#### [Work to complete]
The answer is a stretch of the material below, returned exactly: the line containing "Open the apple branch profile avatar", the line containing "is (700, 1294).", and all lines between.

#### [Record set]
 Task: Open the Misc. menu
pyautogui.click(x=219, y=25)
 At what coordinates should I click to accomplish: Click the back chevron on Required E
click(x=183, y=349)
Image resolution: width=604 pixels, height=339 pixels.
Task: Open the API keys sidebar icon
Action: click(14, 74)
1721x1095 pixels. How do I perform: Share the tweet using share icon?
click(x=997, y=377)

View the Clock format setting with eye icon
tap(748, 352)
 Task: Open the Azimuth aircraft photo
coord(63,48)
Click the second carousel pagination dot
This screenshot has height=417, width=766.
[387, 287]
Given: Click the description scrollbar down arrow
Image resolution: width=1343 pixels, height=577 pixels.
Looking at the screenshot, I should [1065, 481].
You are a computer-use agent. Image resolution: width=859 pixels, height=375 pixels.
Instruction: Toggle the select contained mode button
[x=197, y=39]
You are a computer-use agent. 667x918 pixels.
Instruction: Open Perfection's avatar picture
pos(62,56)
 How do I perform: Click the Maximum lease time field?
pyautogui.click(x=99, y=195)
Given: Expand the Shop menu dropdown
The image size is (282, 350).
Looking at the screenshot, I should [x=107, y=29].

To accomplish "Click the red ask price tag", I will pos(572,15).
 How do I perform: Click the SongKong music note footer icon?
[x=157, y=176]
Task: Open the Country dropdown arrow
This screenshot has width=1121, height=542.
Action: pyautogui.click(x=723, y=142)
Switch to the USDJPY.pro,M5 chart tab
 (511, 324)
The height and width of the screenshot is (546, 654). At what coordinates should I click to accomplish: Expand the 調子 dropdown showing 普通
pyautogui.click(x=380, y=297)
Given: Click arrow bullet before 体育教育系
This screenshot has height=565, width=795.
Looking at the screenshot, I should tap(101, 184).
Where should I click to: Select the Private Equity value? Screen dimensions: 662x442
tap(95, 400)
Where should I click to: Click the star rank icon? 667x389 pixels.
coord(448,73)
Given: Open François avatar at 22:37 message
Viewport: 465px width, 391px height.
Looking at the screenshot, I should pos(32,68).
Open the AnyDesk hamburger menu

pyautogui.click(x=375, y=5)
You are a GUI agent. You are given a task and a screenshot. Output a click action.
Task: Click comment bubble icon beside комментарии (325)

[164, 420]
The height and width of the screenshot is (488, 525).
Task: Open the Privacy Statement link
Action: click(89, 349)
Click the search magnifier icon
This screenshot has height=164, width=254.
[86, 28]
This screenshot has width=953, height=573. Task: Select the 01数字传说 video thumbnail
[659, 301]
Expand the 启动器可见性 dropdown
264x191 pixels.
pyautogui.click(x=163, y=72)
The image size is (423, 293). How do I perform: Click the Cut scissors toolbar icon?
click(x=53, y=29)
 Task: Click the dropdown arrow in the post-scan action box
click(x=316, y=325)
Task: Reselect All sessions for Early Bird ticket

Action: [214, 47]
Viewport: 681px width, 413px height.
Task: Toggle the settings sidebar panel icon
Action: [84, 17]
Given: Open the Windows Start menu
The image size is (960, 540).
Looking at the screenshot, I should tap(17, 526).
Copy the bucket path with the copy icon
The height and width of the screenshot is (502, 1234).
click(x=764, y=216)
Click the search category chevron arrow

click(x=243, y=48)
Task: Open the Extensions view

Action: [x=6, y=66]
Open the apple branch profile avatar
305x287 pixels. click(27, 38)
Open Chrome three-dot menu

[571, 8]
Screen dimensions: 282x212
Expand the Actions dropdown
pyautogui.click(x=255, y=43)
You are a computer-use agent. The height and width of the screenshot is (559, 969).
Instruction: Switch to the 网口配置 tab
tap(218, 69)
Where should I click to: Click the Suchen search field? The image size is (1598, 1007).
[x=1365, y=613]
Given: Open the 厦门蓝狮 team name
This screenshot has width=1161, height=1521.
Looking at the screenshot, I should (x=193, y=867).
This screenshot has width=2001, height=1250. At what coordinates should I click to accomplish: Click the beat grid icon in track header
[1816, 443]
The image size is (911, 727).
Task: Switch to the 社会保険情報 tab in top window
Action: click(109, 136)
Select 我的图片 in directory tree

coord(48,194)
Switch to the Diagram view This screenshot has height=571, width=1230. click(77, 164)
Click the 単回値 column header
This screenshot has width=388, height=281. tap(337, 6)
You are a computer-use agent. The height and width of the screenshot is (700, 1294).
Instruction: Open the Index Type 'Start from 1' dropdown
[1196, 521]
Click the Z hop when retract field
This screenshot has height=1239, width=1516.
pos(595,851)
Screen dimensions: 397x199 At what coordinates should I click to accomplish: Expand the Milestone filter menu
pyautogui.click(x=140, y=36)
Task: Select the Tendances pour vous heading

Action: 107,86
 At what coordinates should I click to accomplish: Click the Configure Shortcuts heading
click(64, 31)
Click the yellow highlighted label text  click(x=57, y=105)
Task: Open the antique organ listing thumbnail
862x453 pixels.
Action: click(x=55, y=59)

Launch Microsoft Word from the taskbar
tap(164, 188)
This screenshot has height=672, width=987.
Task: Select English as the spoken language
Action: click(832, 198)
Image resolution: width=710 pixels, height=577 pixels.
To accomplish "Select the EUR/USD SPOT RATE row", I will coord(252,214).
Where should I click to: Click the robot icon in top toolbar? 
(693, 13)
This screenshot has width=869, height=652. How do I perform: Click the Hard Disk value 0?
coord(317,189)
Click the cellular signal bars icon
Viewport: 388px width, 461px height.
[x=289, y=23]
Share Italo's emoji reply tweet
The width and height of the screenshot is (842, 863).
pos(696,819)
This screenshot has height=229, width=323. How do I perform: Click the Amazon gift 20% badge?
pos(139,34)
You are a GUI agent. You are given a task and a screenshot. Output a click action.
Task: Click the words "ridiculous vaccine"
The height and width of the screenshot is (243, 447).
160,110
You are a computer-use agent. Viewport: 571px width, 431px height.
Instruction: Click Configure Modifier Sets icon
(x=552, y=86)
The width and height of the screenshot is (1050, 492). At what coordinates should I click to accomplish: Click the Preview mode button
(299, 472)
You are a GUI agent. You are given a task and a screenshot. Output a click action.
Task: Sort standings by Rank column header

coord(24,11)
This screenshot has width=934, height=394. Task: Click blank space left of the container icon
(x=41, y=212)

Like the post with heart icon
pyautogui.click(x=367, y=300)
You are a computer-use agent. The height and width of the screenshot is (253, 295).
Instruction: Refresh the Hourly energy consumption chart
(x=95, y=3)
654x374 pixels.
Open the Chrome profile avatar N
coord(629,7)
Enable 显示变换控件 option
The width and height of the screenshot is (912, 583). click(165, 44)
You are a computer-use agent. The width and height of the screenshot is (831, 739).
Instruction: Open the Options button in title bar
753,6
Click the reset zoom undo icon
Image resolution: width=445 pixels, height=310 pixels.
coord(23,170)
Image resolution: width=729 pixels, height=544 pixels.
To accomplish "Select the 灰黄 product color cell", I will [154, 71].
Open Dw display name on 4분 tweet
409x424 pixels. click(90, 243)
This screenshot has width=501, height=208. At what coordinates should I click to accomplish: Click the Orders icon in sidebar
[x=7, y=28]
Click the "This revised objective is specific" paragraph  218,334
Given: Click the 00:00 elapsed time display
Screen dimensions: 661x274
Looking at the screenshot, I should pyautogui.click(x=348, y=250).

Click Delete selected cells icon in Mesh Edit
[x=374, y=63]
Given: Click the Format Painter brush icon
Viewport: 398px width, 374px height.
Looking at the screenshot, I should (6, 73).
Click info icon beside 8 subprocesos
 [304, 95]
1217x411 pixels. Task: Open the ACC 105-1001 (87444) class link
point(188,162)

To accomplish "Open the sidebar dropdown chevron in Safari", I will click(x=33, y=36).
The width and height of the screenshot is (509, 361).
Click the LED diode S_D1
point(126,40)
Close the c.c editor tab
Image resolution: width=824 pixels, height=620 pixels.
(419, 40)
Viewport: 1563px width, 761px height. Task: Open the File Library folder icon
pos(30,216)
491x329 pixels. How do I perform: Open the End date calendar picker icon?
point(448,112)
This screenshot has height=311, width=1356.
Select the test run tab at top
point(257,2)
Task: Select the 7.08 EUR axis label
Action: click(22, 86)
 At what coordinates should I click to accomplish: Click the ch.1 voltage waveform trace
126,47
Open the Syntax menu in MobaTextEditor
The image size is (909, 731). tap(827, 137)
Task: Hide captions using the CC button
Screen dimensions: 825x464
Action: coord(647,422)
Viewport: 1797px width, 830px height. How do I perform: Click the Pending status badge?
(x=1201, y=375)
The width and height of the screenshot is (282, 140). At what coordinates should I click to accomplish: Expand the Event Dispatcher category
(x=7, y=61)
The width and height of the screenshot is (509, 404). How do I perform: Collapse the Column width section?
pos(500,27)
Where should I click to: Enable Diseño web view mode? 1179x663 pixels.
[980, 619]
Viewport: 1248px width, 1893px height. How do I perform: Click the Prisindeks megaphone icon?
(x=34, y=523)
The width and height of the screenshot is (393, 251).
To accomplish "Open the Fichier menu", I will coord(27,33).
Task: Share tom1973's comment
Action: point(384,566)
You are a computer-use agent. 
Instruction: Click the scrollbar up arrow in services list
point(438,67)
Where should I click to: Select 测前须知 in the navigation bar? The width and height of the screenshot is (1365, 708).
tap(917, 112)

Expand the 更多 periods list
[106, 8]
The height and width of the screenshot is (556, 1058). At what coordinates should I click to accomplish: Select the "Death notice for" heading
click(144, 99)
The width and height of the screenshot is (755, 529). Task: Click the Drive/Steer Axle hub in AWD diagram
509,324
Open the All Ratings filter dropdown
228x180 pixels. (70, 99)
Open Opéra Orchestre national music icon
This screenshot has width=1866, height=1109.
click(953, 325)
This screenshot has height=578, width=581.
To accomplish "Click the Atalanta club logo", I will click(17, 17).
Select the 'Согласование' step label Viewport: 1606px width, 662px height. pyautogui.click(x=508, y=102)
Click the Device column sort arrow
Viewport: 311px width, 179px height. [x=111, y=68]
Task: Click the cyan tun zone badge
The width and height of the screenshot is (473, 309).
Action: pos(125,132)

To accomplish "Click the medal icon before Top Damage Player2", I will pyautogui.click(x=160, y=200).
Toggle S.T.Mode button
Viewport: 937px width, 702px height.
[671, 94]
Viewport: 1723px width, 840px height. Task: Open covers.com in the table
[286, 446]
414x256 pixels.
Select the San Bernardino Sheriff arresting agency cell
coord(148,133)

#### [Answer to the exercise]
Open the apple branch profile avatar
305x287 pixels. click(27, 38)
Open Chrome three-dot menu

[571, 8]
Screen dimensions: 282x212
Expand the Actions dropdown
pyautogui.click(x=255, y=43)
You are a computer-use agent. The height and width of the screenshot is (559, 969).
Instruction: Switch to the 网口配置 tab
tap(218, 69)
Where should I click to: Click the Suchen search field? The image size is (1598, 1007).
[x=1365, y=613]
Given: Open the 厦门蓝狮 team name
This screenshot has width=1161, height=1521.
Looking at the screenshot, I should (x=193, y=867).
This screenshot has width=2001, height=1250. At what coordinates should I click to accomplish: Click the beat grid icon in track header
[1816, 443]
The image size is (911, 727).
Task: Switch to the 社会保険情報 tab in top window
Action: click(109, 136)
Select 我的图片 in directory tree

coord(48,194)
Switch to the Diagram view This screenshot has height=571, width=1230. click(77, 164)
Click the 単回値 column header
This screenshot has width=388, height=281. tap(337, 6)
You are a computer-use agent. The height and width of the screenshot is (700, 1294).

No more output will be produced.